An unsolicited offer for city-owned land triggers a process that requires a competitive solicitation and City Council approval before a sale can be executed.
A city ordinance requires that the Stoney administration notify the council of any unsolicited offer it receives. Three council members — Kimberly Gray, Kristen Larson and Stephanie Lynch — said the administration did not notify them of the Capital City Partners offer prior to a breaking news report about it. It was first reported midday Wednesday by Richmond BizSense.
The pitch comes three months after the council rejected a larger plan Capital City Partners was part of to replace the Richmond Coliseum.
That $1.5 billion proposal, the source of nearly two years of debate and friction between a bloc of the council and the mayor, would have brought new housing, retail and office space to roughly 21 acres of publicly owned downtown real estate, including the public safety building site.
That plan’s backer — NH District Corp. — was led by Dominion Energy CEO Thomas F. Farrell. Farrell’s group enlisted Michael Hallmark of Future Cities and Susan Eastridge of Concord Eastridge for the arena project and surrounding development. Hallmark and Eastridge formed Capital City Partners together.
The original plan relied heavily on a tax-increment financing setup that would have diverted new real estate taxes and other local taxes toward paying back the cost of the new arena. That setup was a nonstarter for five members of the council and opponents of the project.

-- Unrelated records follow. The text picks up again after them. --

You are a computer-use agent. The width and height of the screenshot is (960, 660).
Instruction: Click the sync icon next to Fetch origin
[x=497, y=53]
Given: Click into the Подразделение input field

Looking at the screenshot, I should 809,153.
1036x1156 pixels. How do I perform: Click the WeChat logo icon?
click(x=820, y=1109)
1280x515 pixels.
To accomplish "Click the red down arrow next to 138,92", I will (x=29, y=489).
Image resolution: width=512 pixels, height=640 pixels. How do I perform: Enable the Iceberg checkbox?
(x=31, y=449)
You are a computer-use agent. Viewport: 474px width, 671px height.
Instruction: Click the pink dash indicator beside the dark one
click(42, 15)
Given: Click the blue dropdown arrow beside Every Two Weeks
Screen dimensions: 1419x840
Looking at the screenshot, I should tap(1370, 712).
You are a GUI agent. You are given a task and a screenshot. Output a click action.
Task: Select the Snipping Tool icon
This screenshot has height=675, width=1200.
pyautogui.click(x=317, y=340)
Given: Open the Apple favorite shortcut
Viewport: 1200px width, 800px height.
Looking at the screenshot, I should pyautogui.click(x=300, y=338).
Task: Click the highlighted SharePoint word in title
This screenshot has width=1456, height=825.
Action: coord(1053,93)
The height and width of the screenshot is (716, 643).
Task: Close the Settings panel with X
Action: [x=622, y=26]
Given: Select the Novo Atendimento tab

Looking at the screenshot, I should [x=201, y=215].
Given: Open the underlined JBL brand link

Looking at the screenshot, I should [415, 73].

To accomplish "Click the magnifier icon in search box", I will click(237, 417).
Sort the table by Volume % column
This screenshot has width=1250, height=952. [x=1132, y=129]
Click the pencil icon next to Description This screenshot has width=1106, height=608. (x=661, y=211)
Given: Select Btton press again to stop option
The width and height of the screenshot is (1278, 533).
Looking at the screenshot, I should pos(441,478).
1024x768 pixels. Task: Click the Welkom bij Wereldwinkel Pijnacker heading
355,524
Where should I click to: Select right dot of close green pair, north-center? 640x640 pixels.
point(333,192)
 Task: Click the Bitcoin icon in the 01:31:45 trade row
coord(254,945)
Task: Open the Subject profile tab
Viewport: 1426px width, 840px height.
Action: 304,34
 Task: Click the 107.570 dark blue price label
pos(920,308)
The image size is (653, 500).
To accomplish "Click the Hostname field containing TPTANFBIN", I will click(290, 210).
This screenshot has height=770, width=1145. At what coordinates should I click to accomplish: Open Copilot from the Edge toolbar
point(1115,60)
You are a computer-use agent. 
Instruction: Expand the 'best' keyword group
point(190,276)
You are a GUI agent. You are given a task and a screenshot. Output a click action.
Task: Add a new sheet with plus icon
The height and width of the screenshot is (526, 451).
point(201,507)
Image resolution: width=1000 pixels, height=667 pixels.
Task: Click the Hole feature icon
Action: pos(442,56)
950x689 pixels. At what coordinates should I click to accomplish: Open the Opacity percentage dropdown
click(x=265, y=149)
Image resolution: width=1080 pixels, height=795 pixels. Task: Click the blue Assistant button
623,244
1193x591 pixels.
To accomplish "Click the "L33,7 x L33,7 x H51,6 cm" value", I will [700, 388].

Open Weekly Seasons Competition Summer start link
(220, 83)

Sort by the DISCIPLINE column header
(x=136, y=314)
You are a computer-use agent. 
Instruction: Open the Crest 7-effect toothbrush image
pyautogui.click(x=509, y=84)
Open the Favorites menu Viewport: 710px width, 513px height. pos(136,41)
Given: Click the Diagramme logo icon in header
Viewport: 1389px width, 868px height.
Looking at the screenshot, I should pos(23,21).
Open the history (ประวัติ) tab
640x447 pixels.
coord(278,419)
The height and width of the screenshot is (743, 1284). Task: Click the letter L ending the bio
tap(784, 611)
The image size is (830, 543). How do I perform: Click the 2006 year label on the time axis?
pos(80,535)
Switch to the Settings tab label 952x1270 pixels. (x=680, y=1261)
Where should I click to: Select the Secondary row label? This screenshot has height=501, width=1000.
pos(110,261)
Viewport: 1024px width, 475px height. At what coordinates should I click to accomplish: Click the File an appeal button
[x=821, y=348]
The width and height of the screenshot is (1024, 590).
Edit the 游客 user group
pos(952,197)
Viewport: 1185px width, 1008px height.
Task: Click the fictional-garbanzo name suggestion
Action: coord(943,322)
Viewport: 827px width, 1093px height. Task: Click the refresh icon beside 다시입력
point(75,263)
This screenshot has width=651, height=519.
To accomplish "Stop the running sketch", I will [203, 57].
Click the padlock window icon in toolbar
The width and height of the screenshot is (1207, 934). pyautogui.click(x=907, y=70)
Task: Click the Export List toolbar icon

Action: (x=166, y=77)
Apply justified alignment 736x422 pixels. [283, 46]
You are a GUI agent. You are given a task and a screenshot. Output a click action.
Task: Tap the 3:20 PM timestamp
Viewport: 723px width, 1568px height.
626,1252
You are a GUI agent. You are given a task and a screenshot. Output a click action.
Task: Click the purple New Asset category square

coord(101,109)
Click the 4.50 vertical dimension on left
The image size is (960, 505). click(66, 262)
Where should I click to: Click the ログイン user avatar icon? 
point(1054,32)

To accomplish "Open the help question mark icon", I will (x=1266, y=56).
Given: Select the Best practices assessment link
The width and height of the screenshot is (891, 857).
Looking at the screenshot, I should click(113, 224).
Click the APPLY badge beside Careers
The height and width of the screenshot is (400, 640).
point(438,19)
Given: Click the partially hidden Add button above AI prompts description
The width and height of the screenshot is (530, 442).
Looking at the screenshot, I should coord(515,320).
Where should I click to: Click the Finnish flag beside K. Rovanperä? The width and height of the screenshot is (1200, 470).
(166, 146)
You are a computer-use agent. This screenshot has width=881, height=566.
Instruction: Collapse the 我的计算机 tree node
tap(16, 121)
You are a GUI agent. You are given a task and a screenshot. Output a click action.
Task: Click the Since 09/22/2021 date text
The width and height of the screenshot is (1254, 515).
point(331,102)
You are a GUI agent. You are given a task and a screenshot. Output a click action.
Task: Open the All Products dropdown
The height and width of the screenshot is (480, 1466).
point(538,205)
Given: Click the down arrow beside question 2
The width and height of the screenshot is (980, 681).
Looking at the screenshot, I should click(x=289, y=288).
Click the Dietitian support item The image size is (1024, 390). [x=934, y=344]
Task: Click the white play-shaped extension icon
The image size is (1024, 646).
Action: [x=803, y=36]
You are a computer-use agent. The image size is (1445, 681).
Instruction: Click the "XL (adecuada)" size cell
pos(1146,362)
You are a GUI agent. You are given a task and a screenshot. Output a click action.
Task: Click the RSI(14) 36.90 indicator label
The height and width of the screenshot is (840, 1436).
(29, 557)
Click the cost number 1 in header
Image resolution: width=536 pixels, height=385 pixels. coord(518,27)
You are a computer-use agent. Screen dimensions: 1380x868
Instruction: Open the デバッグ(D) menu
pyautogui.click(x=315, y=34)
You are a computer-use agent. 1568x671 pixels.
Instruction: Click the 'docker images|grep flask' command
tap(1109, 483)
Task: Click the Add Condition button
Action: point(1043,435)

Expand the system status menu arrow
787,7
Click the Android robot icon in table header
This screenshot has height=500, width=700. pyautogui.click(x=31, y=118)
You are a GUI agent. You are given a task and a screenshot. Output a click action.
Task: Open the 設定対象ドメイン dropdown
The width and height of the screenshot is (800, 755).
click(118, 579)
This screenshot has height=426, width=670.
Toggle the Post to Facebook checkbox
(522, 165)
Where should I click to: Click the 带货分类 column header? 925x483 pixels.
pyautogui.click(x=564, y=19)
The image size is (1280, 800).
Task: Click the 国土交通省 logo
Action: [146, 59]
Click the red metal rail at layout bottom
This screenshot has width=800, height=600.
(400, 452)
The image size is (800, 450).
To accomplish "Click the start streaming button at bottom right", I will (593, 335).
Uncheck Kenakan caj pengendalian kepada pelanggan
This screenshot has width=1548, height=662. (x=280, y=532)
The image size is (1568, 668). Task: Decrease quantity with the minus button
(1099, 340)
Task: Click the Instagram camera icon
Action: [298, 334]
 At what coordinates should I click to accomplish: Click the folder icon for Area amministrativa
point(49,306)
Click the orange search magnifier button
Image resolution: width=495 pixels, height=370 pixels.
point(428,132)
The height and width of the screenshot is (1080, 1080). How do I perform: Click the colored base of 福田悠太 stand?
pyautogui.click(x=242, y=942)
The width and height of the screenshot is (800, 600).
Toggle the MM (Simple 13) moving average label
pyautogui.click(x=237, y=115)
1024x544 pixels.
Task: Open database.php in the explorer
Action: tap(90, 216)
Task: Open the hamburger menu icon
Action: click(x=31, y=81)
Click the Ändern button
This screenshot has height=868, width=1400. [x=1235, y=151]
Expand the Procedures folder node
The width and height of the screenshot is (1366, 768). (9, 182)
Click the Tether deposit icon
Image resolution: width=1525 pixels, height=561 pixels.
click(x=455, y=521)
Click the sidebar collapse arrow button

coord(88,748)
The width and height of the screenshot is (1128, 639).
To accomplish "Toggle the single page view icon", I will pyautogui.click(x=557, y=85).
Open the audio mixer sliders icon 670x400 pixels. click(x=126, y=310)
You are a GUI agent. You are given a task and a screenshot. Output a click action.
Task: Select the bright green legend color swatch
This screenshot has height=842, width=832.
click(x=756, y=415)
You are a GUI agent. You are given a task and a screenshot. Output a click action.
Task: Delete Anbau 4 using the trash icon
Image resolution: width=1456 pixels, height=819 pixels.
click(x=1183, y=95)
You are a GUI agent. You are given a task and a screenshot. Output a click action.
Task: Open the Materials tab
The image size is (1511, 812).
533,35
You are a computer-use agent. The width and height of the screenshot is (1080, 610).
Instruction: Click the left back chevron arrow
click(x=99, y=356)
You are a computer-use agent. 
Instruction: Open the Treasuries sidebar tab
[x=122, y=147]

The new proposal does not seek that sort of subsidy, Capital City Partners stated in its pitch to the city, which estimated that under private ownership the development would generate $60 million in new tax revenue over 30 years.
The construction proposed closely mirrors a piece of the original Navy Hill plan.
After demolishing the existing structure, the firm proposes a development that would include 150,000 square feet of space for the Virginia Commonwealth University Health System and an additional 150,000 square feet of Class A office space for lease.
The plans also include a new 145-bed facility for nonprofit The Doorways; a 60-room facility for nonprofit Ronald McDonald House Charities; 35,000 square feet for a VCU Health System child care center; and 20,000 square feet of retail. Up to 1,900 parking spaces would be built on site, according to the proposal. Each of the tenants named in the proposal were in line for space in the original Navy Hill plan.
Additionally, Capital City Partners offered to pay to rebuild Clay Street between Ninth and 10th streets, another component of the original plan.
Its $3.17 million offer is based on an appraisal by CBRE, a commercial real estate firm. The property is assessed at $15.4 million, according to city property records.
Before the pandemic, the council began discussing a new planning process and solicitation for the public safety building site and other vacant property around the Coliseum. The city also received a separate unsolicited offer for the arena from Douglas Jemal, a Washington -based developer whose portfolio includes a number of properties in Richmond.